Big sister watching

Who knows? That may truly have been a commercial operation, but with an ultimate military agenda.

Whoever fed Senator Imee Marcos the notion that the transfer of fuel to Subic from a US Navy depot in Hawaii was shrouded in secrecy did her and her brother, President Ferdinand Marcos Jr., a disservice.

Revealing how out of the loop she is from her ading’s administration, Senator Marcos came out shooting from the hip anew, but with blanks, no thanks to sloppy research work.

“Not again! This is strike three in attempting to deprive the Filipino people of the right to know,” Marcos had said of the two countries’ purported “silence” about the planned transfer of 39 million gallons of oil.

She gingerly warned that the shipment fueled speculations that the US is prepositioning military supplies in the country amid predictions of an eventual war between China and the US over Taiwan.

A day after the senator aired her concern, the US Embassy in Manila shot down that “prepositioning” angle, saying the transfer was purely commercial, and not military. Our defense and military establishments provided the chorus to the US Embassy’s narrative.

The Armed Forces of the Philippines even went so far as to say that it would investigate the transfer, obviously to bolster its claim of not knowing anything or being a party to it.

Well, the transfer was aborted, and the next thing we knew, the top official of the Subic Bay Metropolitan Authority had been shown the door — most likely collateral damage in the hoopla.

To jaded observers of geopolitical moves, that denial by the US Embassy and our defense officials was to be expected for what may truly be a prepositioning of logistics—of oil to be processed into fuel for US Navy ships and planes that are now actively patrolling the South China Sea, and conducting joint patrols with the Philippines in the West Philippine Sea.

Who knows? That may truly have been a commercial operation but with an ultimate military agenda. After all, ships and planes do not run on fumes, and deploying them and providing them with munitions and fuel are almost always done in secrecy, especially in faraway theaters of operations.

People, including senators, even if one is the President’s sister, are told of such operations on a need-to-know basis, as the cavalier outing of such information would not only derail tactical operations but also compromise the very security of the country or countries involved.

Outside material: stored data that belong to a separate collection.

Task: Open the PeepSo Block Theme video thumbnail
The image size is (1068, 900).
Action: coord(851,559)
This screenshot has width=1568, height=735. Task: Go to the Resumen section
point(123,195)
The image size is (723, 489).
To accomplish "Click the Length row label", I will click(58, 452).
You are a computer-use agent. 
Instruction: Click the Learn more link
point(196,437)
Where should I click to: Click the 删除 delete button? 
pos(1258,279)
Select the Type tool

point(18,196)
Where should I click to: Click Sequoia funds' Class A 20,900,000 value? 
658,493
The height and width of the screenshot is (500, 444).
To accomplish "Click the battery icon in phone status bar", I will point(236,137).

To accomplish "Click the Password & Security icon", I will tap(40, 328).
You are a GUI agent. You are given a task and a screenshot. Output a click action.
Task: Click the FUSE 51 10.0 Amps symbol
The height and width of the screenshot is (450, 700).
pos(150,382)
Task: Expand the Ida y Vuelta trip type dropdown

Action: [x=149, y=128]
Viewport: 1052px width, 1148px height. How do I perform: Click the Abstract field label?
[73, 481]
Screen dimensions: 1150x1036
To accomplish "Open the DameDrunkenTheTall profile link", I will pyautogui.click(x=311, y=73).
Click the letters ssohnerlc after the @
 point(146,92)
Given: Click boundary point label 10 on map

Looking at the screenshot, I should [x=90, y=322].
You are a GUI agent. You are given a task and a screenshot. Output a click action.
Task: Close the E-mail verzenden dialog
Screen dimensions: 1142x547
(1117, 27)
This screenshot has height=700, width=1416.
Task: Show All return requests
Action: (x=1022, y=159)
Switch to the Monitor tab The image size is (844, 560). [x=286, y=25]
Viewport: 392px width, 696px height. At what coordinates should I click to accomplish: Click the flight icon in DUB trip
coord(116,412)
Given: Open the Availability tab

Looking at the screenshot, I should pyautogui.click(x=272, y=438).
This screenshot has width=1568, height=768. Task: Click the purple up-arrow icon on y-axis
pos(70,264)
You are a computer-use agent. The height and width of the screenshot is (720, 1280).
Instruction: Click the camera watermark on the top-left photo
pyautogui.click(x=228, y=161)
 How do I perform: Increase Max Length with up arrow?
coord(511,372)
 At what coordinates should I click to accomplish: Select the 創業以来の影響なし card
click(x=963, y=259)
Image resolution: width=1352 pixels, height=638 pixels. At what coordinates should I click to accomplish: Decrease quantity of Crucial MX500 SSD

But Senator Marcos could have certainly asked her brother, the President, about the transfer, and he may have obliged her with an answer if only she had not raised questions in public that had a huge potential to embarrass them both.

As it turned out, that concern over “secrecy” may just be too cloak-and-daggerish, a romanticized take or, if this Contrarian may, much ado over nothing, a thing that does not require a high-security clearance as the transfer was never a secret.

The Stars and Stripes news site, said to be funded by the Pentagon, had reported on the fuel shipment to the Philippines as early as October 2023, in line with the order of US Defense Secretary Lloyd Austin dating back to March 2022 to decommission the Red Hill Bulk Fuel Storage Facility in Honolulu, Hawaii.

The website said Red Hill was ordered “emptied of gallons of fuel” over a leak that reportedly contaminated the local water table in 2021. Stars and Stripes said Joint Task Force-Red Hill revealed that 104 million gallons would be shipped to “San Diego, Subic Bay in the Philippines, the Port of Singapore, and a pair of fuel depots in Hawaii.”

Nonetheless, there may be something else in all this, considering the sacking of the SBMA chief and the scuttling of the oil transfer. Senator Marcos may know something more, over and above what she had spoken about in public.

Big sister is certainly watching little brother’s every move, and there’s no secrecy here too. Manang Imee has always said she only wants her brother to succeed in his presidency, thus her constant needling.

Who does not want that? Not the needling, but for any president to succeed if only so the country emerges triumphant, too.